A research firm has escalated its sales estimates from 65 million to between 70 million and 75 million, mostly because of the recall of the Samsung Galaxy Note 7 and the dual-camera feature in the iPhone 7 Plus.
However, the analyst firm believes artificial scarcity explains carrier reports of sell-outs and strong consumer demand, with both factors “not entirely due to market demand.” KGI points to market share gains from carriers due to promotions inflating numbers, as well as a larger amount of launch countries spreading out stocks leading to depleted inventories world-wide.
Kuo points to low yields on the jet black casing, between 60 and 70 percent, as another reason for low stock of the desired iPhone 7 Plus. KGI is suggesting investors take profit now on near-term stock highs.
On Sept. 20, multiple South Korean analysts had a different viewpoint.
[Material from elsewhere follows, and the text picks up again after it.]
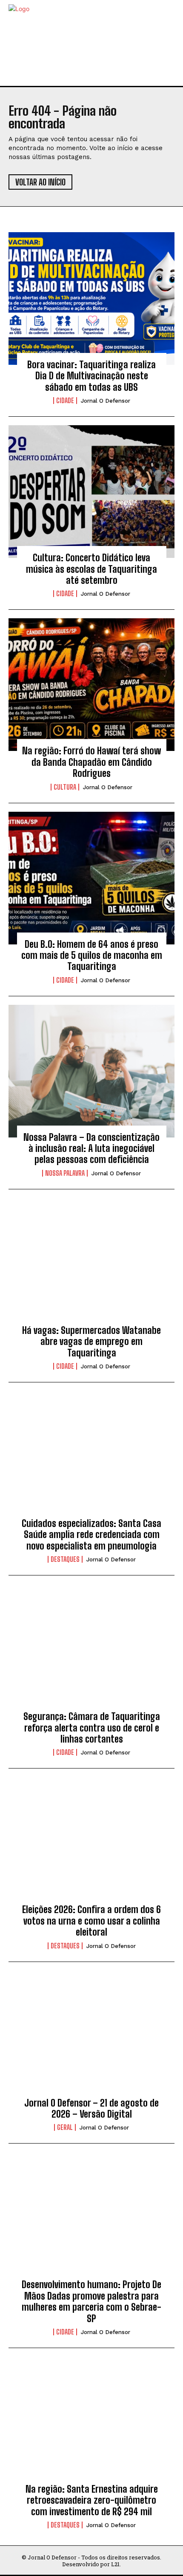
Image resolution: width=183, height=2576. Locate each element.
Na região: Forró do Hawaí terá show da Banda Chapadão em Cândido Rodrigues (91, 762)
In a combined report, Song Eun-jeong from Hi Investment & Securities believed that Apple can seize the top position in the premium smartphone market on the strength of the carrier promotions that KGI derided.
In the same report, IBK Investment & Securities analyst Lee Seung-woo revealed that South Korean suppliers had orders for components to build 80 to 85 million iPhone 7 units pre-launch, with an increase of 17 percent to 25 percent recently, pushing quantities over 100 million phones before the end of the year.
T-Mobile Chief Executive John Legere declared demand for the iPhone 7 a “phenomenon,” and said that preorders up to Sept. 12 had been “like four times bigger than the iPhone 6.”